Hoy, 1 de Mayo, hace 131 años que la clase trabajadora de Chicago inició una huelga por la consecución de la jornada de trabajo de 8 horas; lucha que acarreó el ahorcamiento de cuatro dirigentes anarquistas( Spies, Parsons, Engel y Fischer)acusados de unos hechos de sangre que no habían perpetrado. En su honor, cada primero de mayo tienen lugar desfiles por todo el mundo (excepto en EE UU, Canadá y otros países) en los que se exponen las reivindicaciones laborales, se exhibe el músculo del movimiento obrero y se reivindica su dignidad. En no pocas partes del planeta esta movilización se sigue reprimiendo, como ocurría en España durante la dictadura franquista.

Desde esos años de finales del siglo XIX, la evolución de las condiciones de trabajo ha ido variando en función de la correlación de fuerzas entre patronos y obreros en los distintos países, así como del papel que el Estado ha adoptado en la lucha de clases, la cual ha sido siempre, como señalaba Marx, el verdadero motor determinante de la historia. Actualmente, atravesamos un período en España y, en general en su entorno inmediato (la UE), que se caracteriza por una ofensiva contra el trabajo que arranca a finales de los 70, con Reagan y Thatcher, y que se prolonga hasta nuestros días, tratados europeos y políticas austericidas mediante, que no han tenido otra finalidad que la de reducir el valor de la fuerza de trabajo, es decir, el salario, tanto directo(sueldo) como indirecto(Estado del Bienestar). Es más: la crisis que se inicia en 2007 es de carácter financiero, resultado de una distribución del ingreso contra el trabajo y la producción y a favor de las finanzas. Algo así como lo ocurrido en los años 30 del siglo pasado, cuando estalla una crisis que condujo a la Segunda Guerra Mundial y que tiene su origen en la desigualdad incubada en el período entreguerras, de la que derivó una hipertrofia del sector financiero, sumergido en una orgía especulativa.

Así pues, las grandes crisis de la historia, sobre todo de la contemporánea, se fundamentan en la debilidad de la clase obrera, en la desigualdad, en la acumulación de grandes fortunas que buscan agrandarse en el camino de la explotación. Y en ésas estamos en estos momentos en nuestro país, con unos niveles de inequidad sin parangón entre los países occidentales desarrollados, con una precariedad laboral sin precedentes no sólo en relación a la etapa democrática, sino respecto de la última década de la dictadura.

Los salarios de miseria, que no permiten una vida mínimamente digna, y la escasísima capacidad negociadora de trabajadoras y trabajadores, están convirtiendo el Estado Español en un páramo social, donde las condiciones de la gente obrera no se corresponden en absoluto con el nivel de riqueza de la sociedad.
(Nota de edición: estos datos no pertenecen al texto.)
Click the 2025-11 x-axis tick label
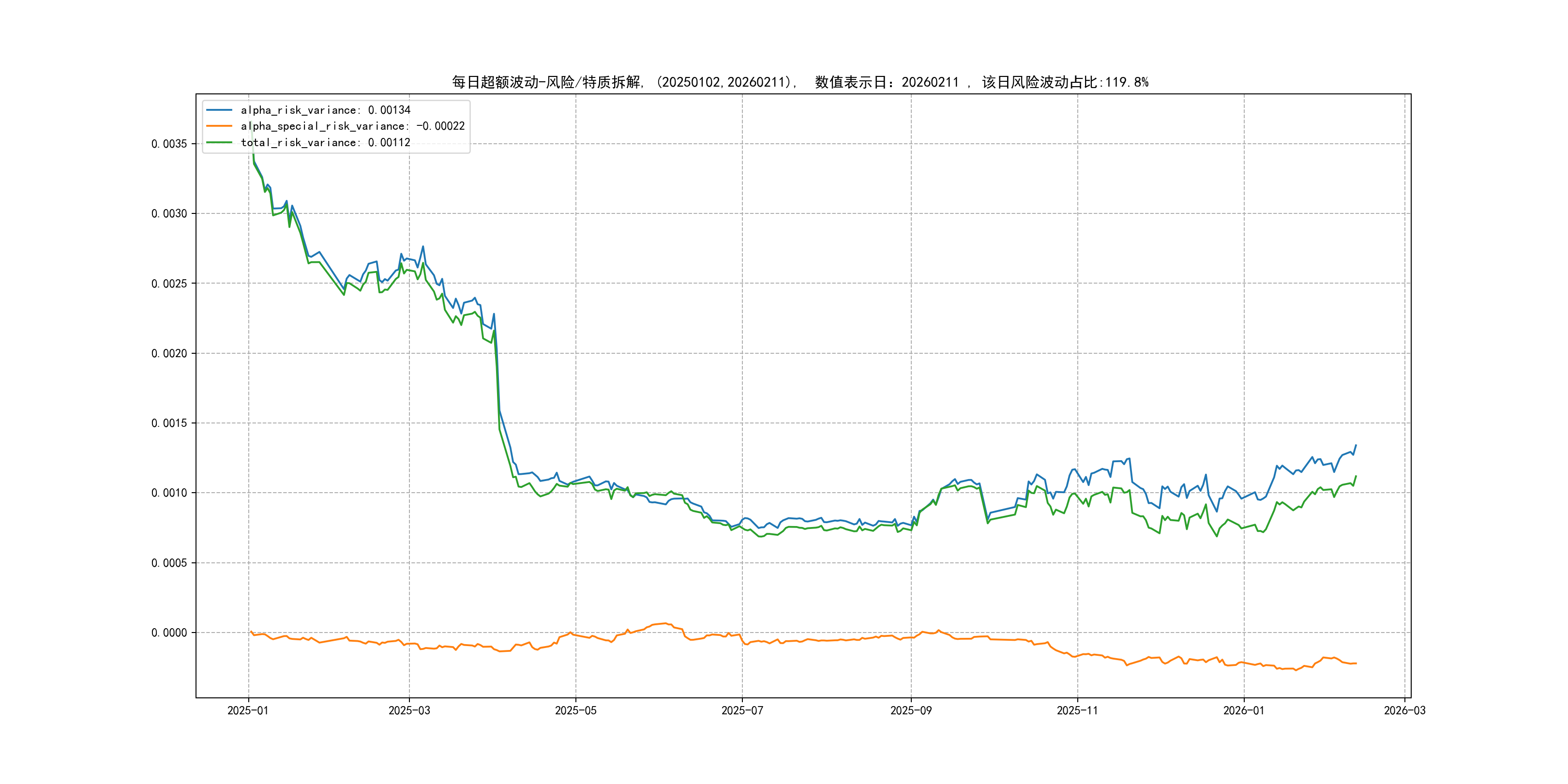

Y ése es el germen de la crisis social y política, de la desafección hacia las instituciones y del crecimiento, en algunos países europeos, de un populismo de derecha que recuerda al fascismo de los años 30. En el centro de todo, pues, el trabajo y la clase obrera.

Por consiguiente, cualquier estrategia política de cambio ha de pasar por la consideración del papel nuclear que han de desempeñar las clases trabajadoras en el proceso de transformación política. Sin una mejora de los salarios, sin un incremento de la capacidad negociadora obrera en las empresas, no hay reducción del paro ni crecimiento económico sostenible.

Esto es tan evidente que ya lo postulan algunos representantes del poder económico y político. La sanidad, la educación y las pensiones son componentes del salario indirecto, y por tanto también nos remiten a la situación de la clase trabajadora. Unos salarios justos y un Estado del Bienestar sólido, por su parte, conllevan una distribución fiscal, o justicia impositiva, que vertebran la sociedad y la estabilizan.

La conclusión es muy clara: la calidad de la democracia es directamente proporcional al peso de la clase obrera(en su heterogeneidad actual) dentro del sistema económico y político, aunque algunos no lo entiendan.